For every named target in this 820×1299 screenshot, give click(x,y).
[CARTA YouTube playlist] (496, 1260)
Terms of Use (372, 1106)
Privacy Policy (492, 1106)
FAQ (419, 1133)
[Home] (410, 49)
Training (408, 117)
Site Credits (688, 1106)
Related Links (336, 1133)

········

WHAT IS BEING ASKED → Set down each record verbatim.

OUTPUT BELOW →
For every named target in this 820×1299 screenshot, give click(x,y).
[CARTA YouTube playlist] (496, 1260)
Terms of Use (372, 1106)
Privacy Policy (492, 1106)
FAQ (419, 1133)
[Home] (410, 49)
Training (408, 117)
Site Credits (688, 1106)
Related Links (336, 1133)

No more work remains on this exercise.